"""

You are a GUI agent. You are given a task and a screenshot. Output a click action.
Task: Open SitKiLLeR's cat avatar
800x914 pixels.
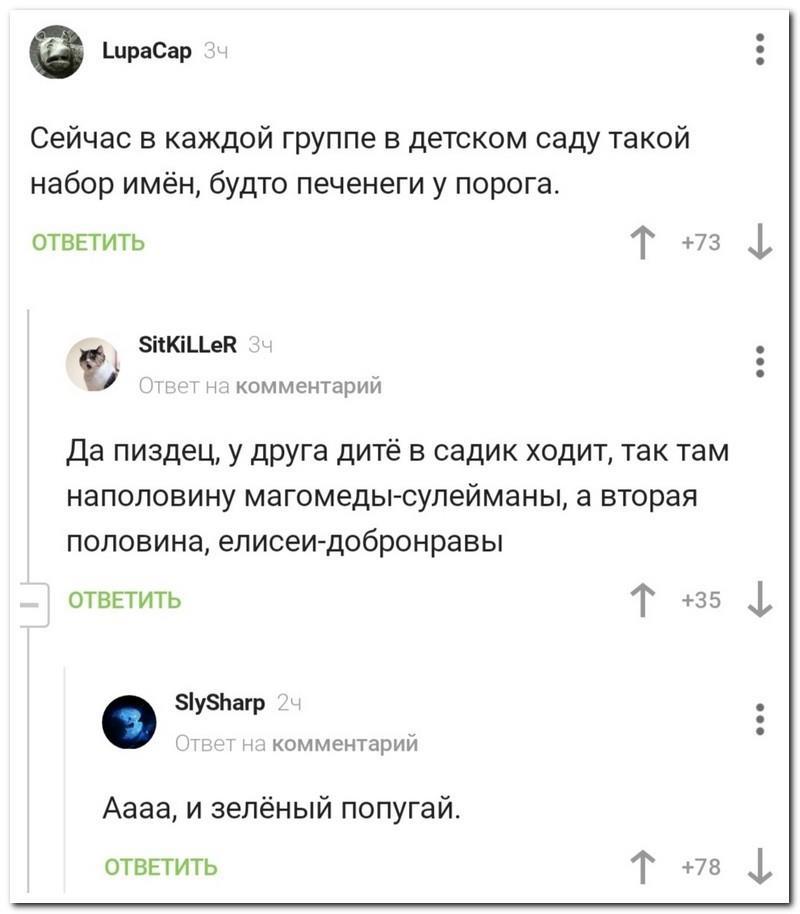pyautogui.click(x=92, y=363)
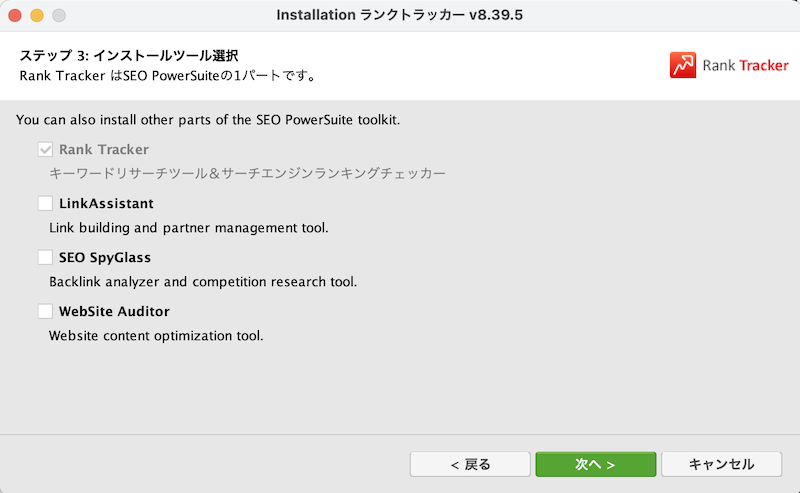This screenshot has height=493, width=800.
Task: Enable the SEO SpyGlass checkbox
Action: click(x=45, y=257)
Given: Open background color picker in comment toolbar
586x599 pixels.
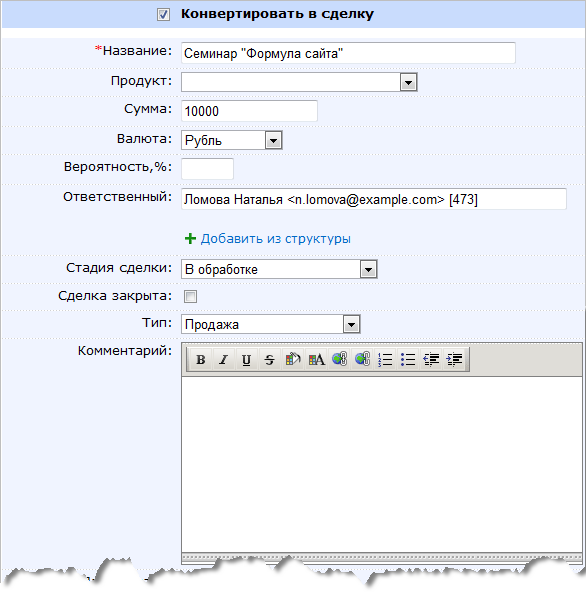Looking at the screenshot, I should coord(293,359).
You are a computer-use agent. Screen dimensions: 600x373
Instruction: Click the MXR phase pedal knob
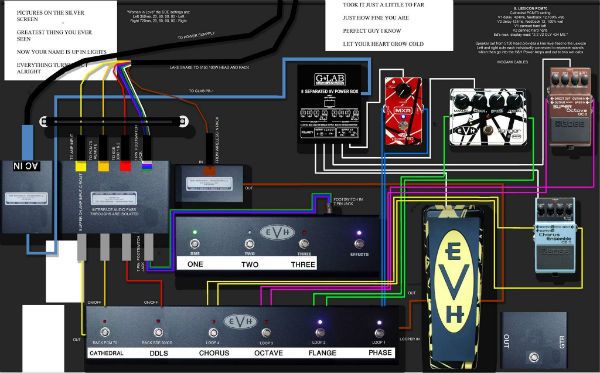(x=403, y=91)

"""

**Problem to solve:**
All of the lines above should be copied exactly, apart from the pictures.

**Written reply:**
You are a GUI agent. You are given a task and a screenshot. Output a click action.
Task: Open SitKiLLeR's cat avatar
800x914 pixels.
pyautogui.click(x=92, y=363)
This screenshot has height=493, width=800.
Task: Enable the SEO SpyGlass checkbox
Action: click(x=45, y=257)
Given: Open background color picker in comment toolbar
586x599 pixels.
Looking at the screenshot, I should coord(293,359).
You are a computer-use agent. Screen dimensions: 600x373
Instruction: Click the MXR phase pedal knob
(x=403, y=91)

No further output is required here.